Excerpted text
· · · · ·

Thomas v Accident Compensation Corporation (DC, 10/09/07)

Judgment Text

DECISION OF JUDGE M J BEATTIE 
Judge M J Beattie
[1]
By Notice of Appeal dated 6 March 2006 the appellant lodged an appeal from a Review Decision dated 22 February 2006, identified as Review Number 41840. 
[2]
The two issues identified by the Reviewer were — 
(i)
whether the appellant was entitled to a “deemed” decision in respect of the decision dated 25 July 2005, on the basis that there had been a failure to set the matter down within the statutory time period; and 
(ii)
whether the respondent's decision of 25 July 2005, dealing with Home Help was correct. 
[3]
The issues in this appeal, being the same issues as were the subject of the Review, require a chronology, which I find to be as follows: 
On 25 July 2005, in response to the appellant's application, the respondent issued a decision determining the level of Home Help entitlement it would grant as being 1 hour and 45 minutes per week. 
On 1 September 2005, the appellant lodged an application to review that decision. 
The hearing of that appeal was convened for 31 October 2005. 
By letter dated 31 October 2005, the respondent advised the appellant that it had reconsidered its decision of 25 July 2005 and that it was arranging a further assessment to determine the level of the appellant's entitlement to Home Help. The letter therefore advised that its decision of 25 July was thereby revoked. 
The Review Hearing proceeded on 31 October 2005, the issue being whether a Reviewer still had jurisdiction to consider the respondent's decision of 25 July 2005 in the light of it being revoked. 
By decision dated 12 November 2005, the Reviewer determined that whilst the decision under review was purportedly revoked, it had not been replaced by a fresh decision, and she accordingly considered that there was jurisdiction to consider the merits of the respondent's decision of 25 July 2005. 
A Review Hearing to consider that matter and also the question of a “deemed” decision was convened on 25 January 2006 at which submissions were received from the appellant and from counsel representing the respondent. 
By decision dated 22 February 2006, the Reviewer determined that the appellant was not entitled to a “deemed” decision as the hearing of the review had been set within three months of the date of receipt of the application. Secondly, the Reviewer quashed the respondent's decision of 25 July 2005, and directed that the respondent conduct a new assessment for the appellant's social rehabilitation needs. 
[4]
Although not relevant to the above chronology, it is the case that the respondent did undertake a further assessment of the appellant's Home Help requirements and issued a fresh decision on 2 August 2006 advising that he was entitled to a maximum of seven hours Home Help per week. 
[5]
In terms of its appellate jurisdiction under the Act, this Court is bound only to consider the Review Decision appealed from, which in turn must determine the primary decision made by the respondent which was the subject of the review. 
[6]
In the present case, the primary decision was the respondent's decision of 25 July 2005, determining a particular level of weekly Home Help. That was certainly a reviewable decision and the appellant was quite within his rights to seek to review it. Equally I find that the Reviewer, in a decision of 12 November 2005, was correct to determine that there had not been an effective revocation of that decision by the subsequent letter of 31 October 2005, as there was no fresh decision substituted for the decision revoked. Accordingly, the Reviewer was correct to confirm that she had jurisdiction to consider the substance of the respondent's decision of 25 July 2005.

· · · · ·

Exercise requirements
A. Using the judgment, answer:
(i) What level of weekly Home Help did the respondent's decision of 25 July 2005 grant?
(ii) On what date did the respondent issue a fresh decision after its further assessment?
(iii) According to the Reviewer, why was the appellant not entitled to a "deemed" decision?
B. Please output the records below word for word, leaving out the pictures.

Data extract
· · · · ·

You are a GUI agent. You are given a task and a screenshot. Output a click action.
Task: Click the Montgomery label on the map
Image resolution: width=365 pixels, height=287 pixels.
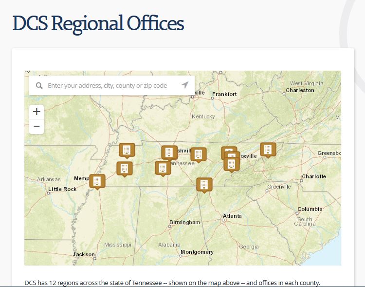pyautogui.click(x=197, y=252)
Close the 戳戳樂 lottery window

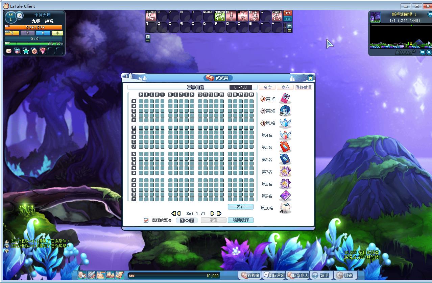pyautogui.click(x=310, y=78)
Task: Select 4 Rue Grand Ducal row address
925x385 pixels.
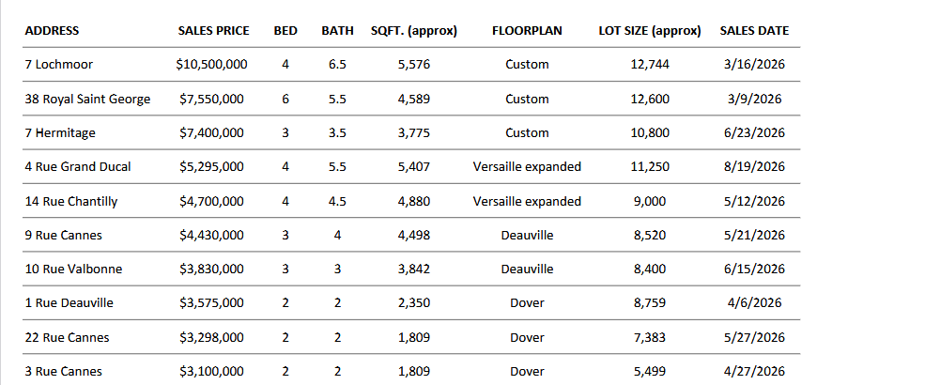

· · · · ·

Answers
A.
(i) 1 hour and 45 minutes per week.
(ii) 2 August 2006.
(iii) The hearing of the review had been set within three months of the date of receipt of the application.

B.
You are a GUI agent. You are given a task and a screenshot. Output a click action.
Task: Click the Montgomery label on the map
Image resolution: width=365 pixels, height=287 pixels.
pyautogui.click(x=197, y=252)
Close the 戳戳樂 lottery window

pyautogui.click(x=310, y=78)
Task: Select 4 Rue Grand Ducal row address
925x385 pixels.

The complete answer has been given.